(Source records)
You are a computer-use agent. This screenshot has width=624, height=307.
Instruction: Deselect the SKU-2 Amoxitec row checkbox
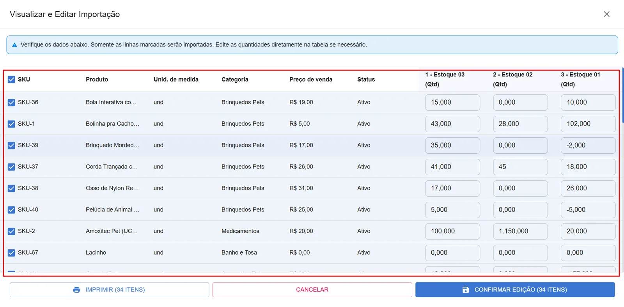(x=11, y=231)
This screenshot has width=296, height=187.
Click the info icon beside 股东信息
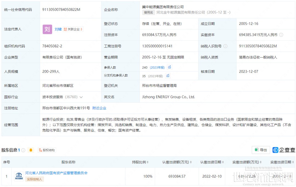point(23,150)
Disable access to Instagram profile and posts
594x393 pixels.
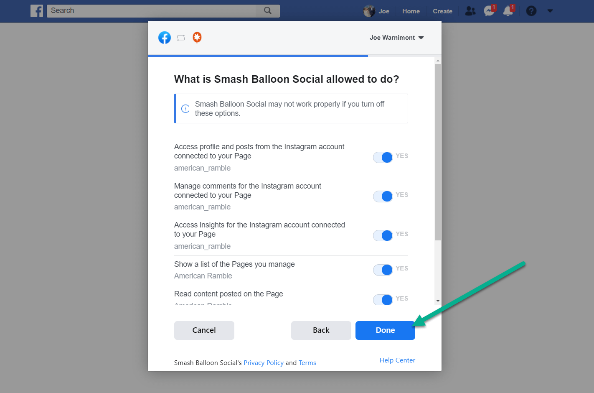(383, 157)
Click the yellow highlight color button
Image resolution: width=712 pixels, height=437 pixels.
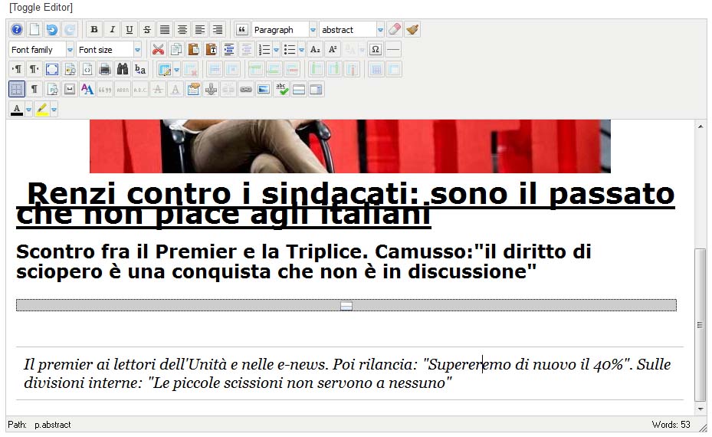tap(42, 110)
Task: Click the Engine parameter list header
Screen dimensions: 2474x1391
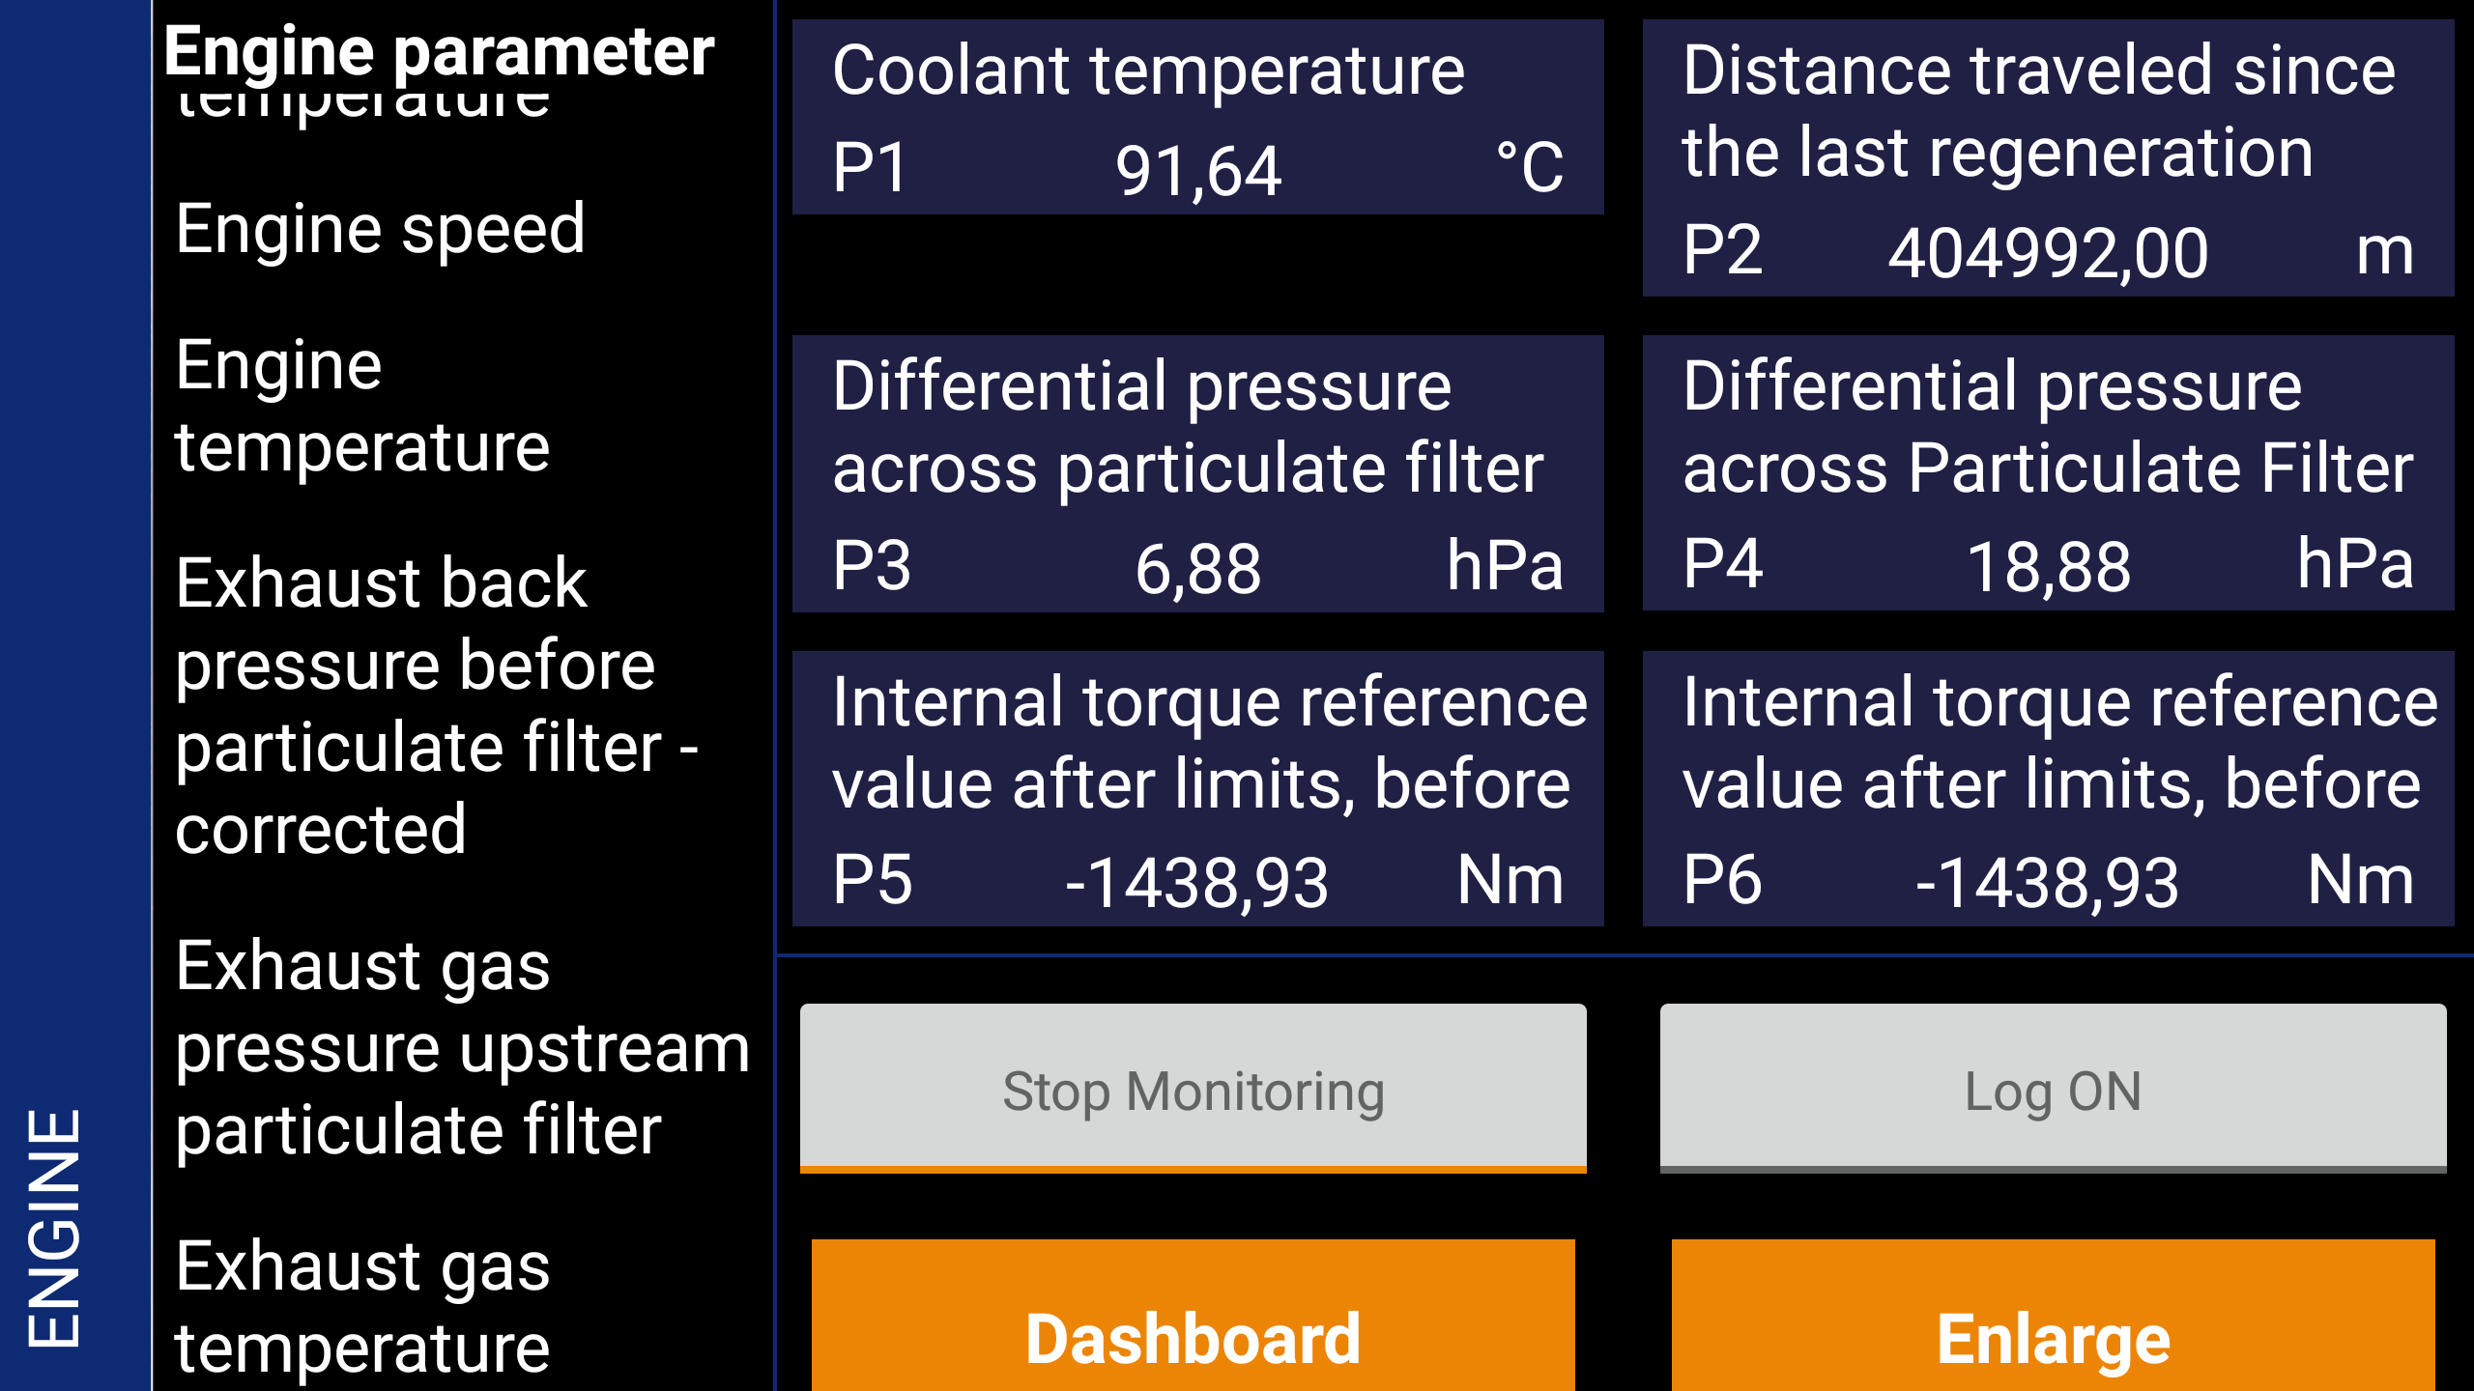Action: [439, 50]
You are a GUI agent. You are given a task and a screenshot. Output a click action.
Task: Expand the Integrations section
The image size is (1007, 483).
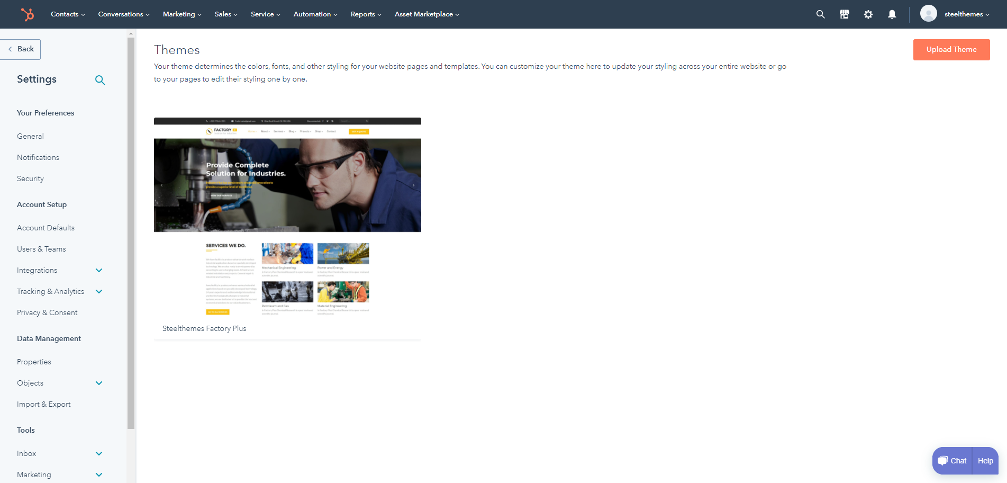[99, 270]
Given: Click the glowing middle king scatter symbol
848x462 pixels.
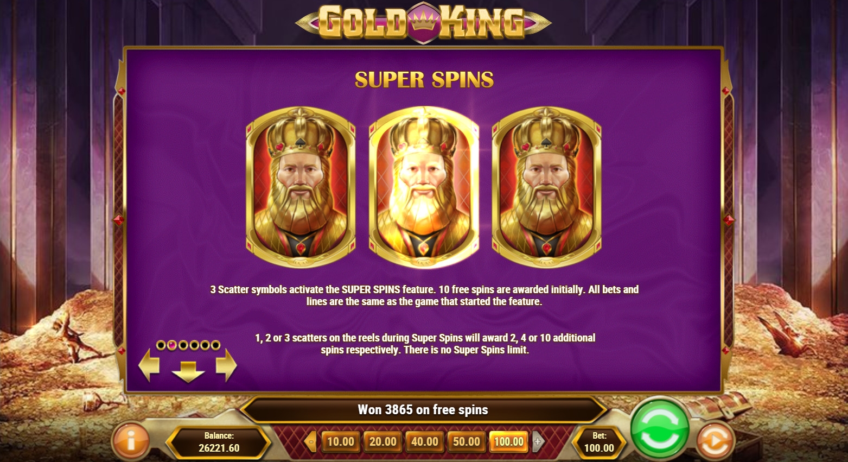Looking at the screenshot, I should tap(424, 187).
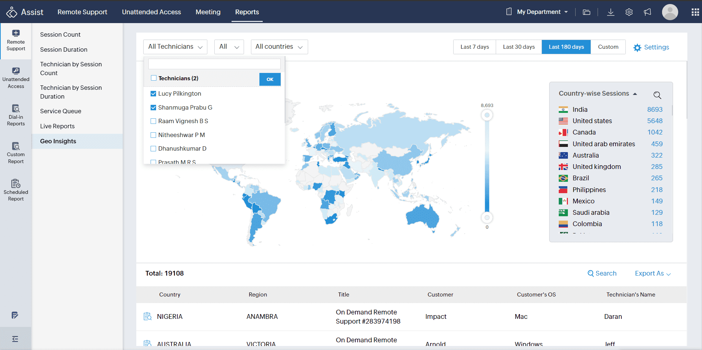Open session details icon for Nigeria row
Viewport: 702px width, 350px height.
[x=148, y=316]
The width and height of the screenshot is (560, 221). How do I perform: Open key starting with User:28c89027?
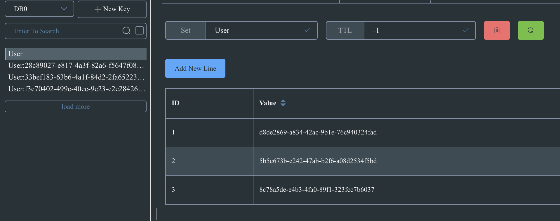[x=76, y=65]
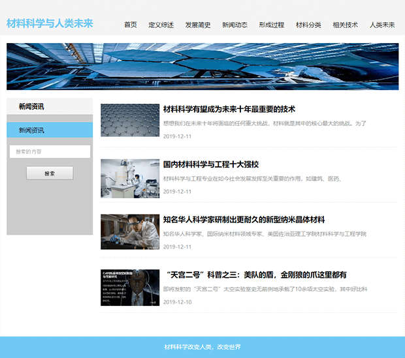
Task: Open the nanostructure thumbnail of first article
Action: point(130,121)
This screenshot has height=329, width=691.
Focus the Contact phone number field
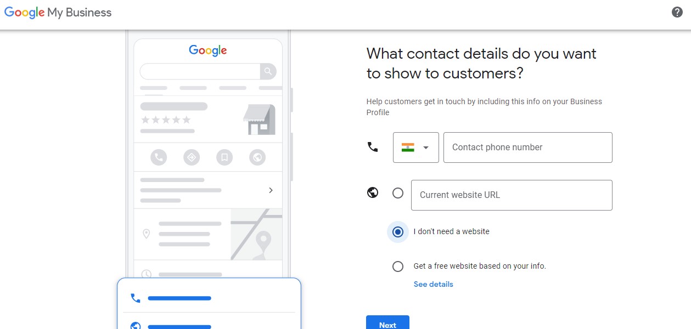[x=528, y=148]
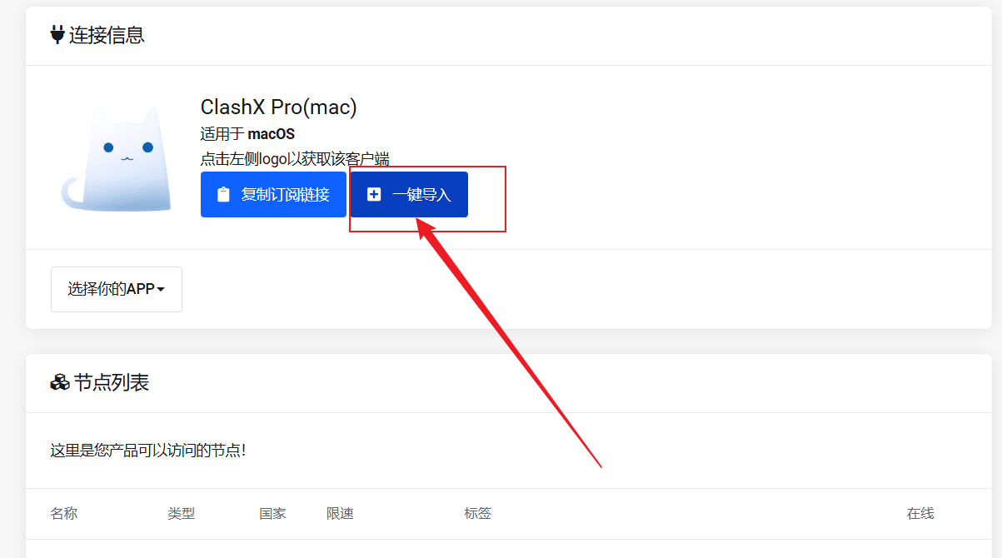Choose the 标签 column header
Viewport: 1002px width, 558px height.
(x=478, y=513)
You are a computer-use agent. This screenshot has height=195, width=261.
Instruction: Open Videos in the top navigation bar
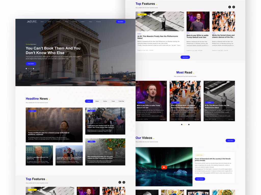[x=90, y=22]
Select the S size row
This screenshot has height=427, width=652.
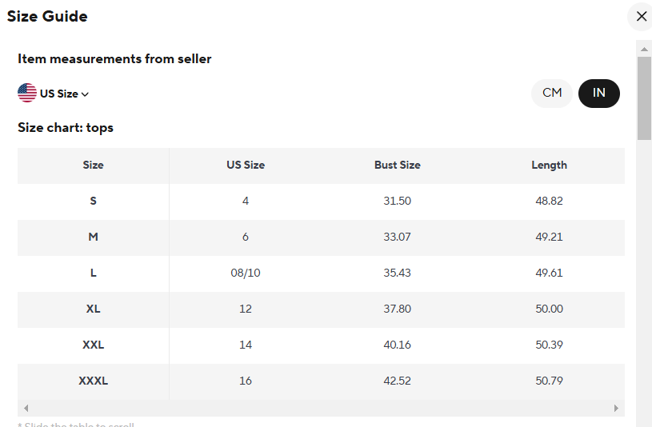click(321, 202)
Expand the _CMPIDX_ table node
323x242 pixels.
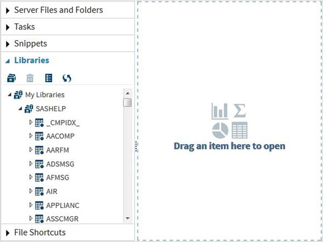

Exercise description:
This calls for each record above to be set down exactly, with the images skipped.

Result:
You are a computer-use agent. This screenshot has width=624, height=307.
Instruction: Deselect the SKU-2 Amoxitec row checkbox
(x=11, y=231)
This screenshot has width=296, height=187.
Click the info icon beside 股东信息
point(23,150)
Disable access to Instagram profile and posts
594x393 pixels.
(383, 157)
Click the yellow highlight color button
Image resolution: width=712 pixels, height=437 pixels.
tap(42, 110)
Task: Click the Engine parameter list header
Screen dimensions: 2474x1391
Action: [439, 50]
You are a GUI agent. You are given a task and a screenshot. Output a click action.
Task: Expand the Integrations section
The image size is (1007, 483).
[99, 270]
Given: Click the glowing middle king scatter symbol
848x462 pixels.
Looking at the screenshot, I should tap(424, 187).
Open session details icon for Nigeria row
Viewport: 702px width, 350px height.
[x=148, y=316]
The width and height of the screenshot is (560, 221). How do I perform: Open key starting with User:28c89027?
[x=76, y=65]
Task: Open the nanostructure thumbnail of first article
Action: point(130,121)
This screenshot has height=329, width=691.
Focus the Contact phone number field
[x=528, y=148]
Choose the 标签 column header
Viewport: 1002px width, 558px height.
(x=478, y=513)
You are a computer-use agent. This screenshot has height=195, width=261.
Instruction: Open Videos in the top navigation bar
[x=90, y=22]
Select the S size row
This screenshot has height=427, width=652.
click(321, 202)
Expand the _CMPIDX_ table node
323x242 pixels.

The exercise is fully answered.